2

I'm working on a provider where it is required by external factors that the id token and the userinfo always be encrypted. The server itself is and must be zero-knowledge (as weird as it sounds).

In my understanding the core spec does not forbid this. Dynamic client registration is also supported but all id_token_encrypted*/userinfo_encrypted* client metadata parameters are overridden by the server if they were not provided. According to the spec the server is allowed to do this.

The discovery spec however doesn't seem to support the idea since there is no way to tell the client that unencrypted responses will not be returned.

The conformance testing tool also seems to assume the response is unencrypted. In order to be able to run the tests I had to make an exception for this specific client. Now I only return signed responses, but even if this passes, it's not the real thing.

Does this prevent me from getting verified or I may pass verification using this slightly modified server while requiring real clients to support encryption?

geri
  • 58
  • 7
Ercinee
  • 23
  • 7

3 Answers3

1

One cannot certify without supporting unencrypted RSA SHA-256 signed ID tokens. However, you can certify a software implementation and then disable particular algorithms at deployment time.

edit: the only exception to this is supporting "none" but that is not relevant for your case

Hans Z.
  • 50,496
  • 12
  • 102
  • 115
  • Thank you for confirming this :) – Kavindu Dodanduwa Aug 07 '18 at 11:14
  • My only problem with this is that I don't really see a way to state in metadata that the responses will always be encrypted. I would need to disable the lack of any algorithms. "none" is a signature algorithm but there's no such thing when it comes to JWE (or I missed something). Even if there was, I think what ..._encryption_alg_values_supported metadata fields mean is what other encryption is supported **besides** no encryption. I'd like to avoid confusing clients who might assume the ID token is only signed, even if I'm technically right when I'm overriding their registration metadata. – Ercinee Aug 07 '18 at 11:50
  • you can indicate which encryption you're supporting using the `encryption_alg_values_supported` field and then just start returning encrypted id_tokens – Hans Z. Aug 07 '18 at 19:19
0

I think you must support singed ID Tokens. This is mandatory by OpenID Connect specification.

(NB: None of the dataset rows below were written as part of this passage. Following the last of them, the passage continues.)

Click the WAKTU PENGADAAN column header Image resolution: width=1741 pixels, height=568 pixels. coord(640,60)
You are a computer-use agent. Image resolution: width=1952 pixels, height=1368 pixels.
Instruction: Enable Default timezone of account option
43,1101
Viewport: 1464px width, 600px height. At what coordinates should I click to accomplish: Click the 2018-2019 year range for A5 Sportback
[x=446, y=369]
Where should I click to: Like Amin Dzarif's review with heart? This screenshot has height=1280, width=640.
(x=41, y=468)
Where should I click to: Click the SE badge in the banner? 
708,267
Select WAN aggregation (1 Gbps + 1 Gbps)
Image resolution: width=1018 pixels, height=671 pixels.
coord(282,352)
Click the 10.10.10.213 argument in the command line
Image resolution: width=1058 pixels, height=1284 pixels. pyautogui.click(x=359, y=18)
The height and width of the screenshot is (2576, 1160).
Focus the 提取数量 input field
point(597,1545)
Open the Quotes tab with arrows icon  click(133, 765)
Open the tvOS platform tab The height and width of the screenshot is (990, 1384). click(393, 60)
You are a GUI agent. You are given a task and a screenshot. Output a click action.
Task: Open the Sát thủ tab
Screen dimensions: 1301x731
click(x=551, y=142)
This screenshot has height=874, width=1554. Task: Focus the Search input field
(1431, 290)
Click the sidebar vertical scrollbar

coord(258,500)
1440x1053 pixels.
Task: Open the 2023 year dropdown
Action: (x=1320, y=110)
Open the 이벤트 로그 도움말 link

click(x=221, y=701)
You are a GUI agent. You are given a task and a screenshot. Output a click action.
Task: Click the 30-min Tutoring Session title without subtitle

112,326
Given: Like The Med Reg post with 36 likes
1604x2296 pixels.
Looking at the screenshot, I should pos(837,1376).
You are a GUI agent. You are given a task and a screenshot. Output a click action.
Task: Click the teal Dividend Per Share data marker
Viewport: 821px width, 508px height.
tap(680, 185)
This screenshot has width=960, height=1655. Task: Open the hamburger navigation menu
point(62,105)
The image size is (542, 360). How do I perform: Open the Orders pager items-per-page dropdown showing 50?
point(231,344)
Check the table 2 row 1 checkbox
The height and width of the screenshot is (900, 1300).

15.1. Mandatory to Implement Features for All OpenID Providers

Signing ID Tokens with RSA SHA-256

OPs MUST support signing ID Tokens with the RSA SHA-256 algorithm (an alg value of RS256), unless the OP only supports returning ID Tokens from the Token Endpoint (as is the case for the Authorization Code Flow) and only allows Clients to register specifying none as the requested ID Token signing algorithm.

This is highlighted in ID Token section too

ID Tokens MUST be signed using JWS [JWS] and optionally both signed and then encrypted using JWS [JWS] and JWE [JWE] respectively

Further it says about none type which is only

ID Tokens MUST NOT use none as the alg value unless the Response Type used returns no ID Token from the Authorization Endpoint (such as when using the Authorization Code Flow) and the Client explicitly requested the use of none at Registration time.

Encrpyted JWT (JWE) is optional. So to get your OpenID Connect provider certified, you must support signing.

Furthermore, read through OpenID Connect Conformance Profiles v3.0 which serves as the guideline for certification.

Kavindu Dodanduwa
  • 12,193
  • 3
  • 33
  • 46
  • Thank you for your response but it seems you misunderstood the problem. The returned answers are always signed (we don't even support the signing alg 'none'). But we don't (and can't) return unencrypted responses. In short we always return responses signed AND encrypted. [OpenID Connect Dynamic Client Registration](https://openid.net/specs/openid-connect-registration-1_0.html#RegistrationResponse) says that "The Authorization Server MAY reject or replace any ... field values and substitute them with suitable values. ... An Authorization Server MAY ignore values provided by the client... " – Ercinee Aug 07 '18 at 11:25
  • @Ercinee Well I think my answer is not well formatted. What I wanted to highlight was mandatory signing requirement. Encryption is optional and same for none. So to get certified you must use signing. Hope it's clear now – Kavindu Dodanduwa Aug 07 '18 at 11:35
0

The discovery spec however doesn't seem to support the idea since there is no way to tell the client that unencrypted responses will not be returned.

While the discovery does not have a way communicating this the Dynamic Registration specification allows the IdP to do so.

Returning userinfo_encrypted_response_alg and userinfo_signed_response_alg with your pre-defined values to a client registration request is a way of saying that's what the IdP policy is.

The relevant part:

The Authorization Server MAY reject or replace any of the Client's requested field values and substitute them with suitable values.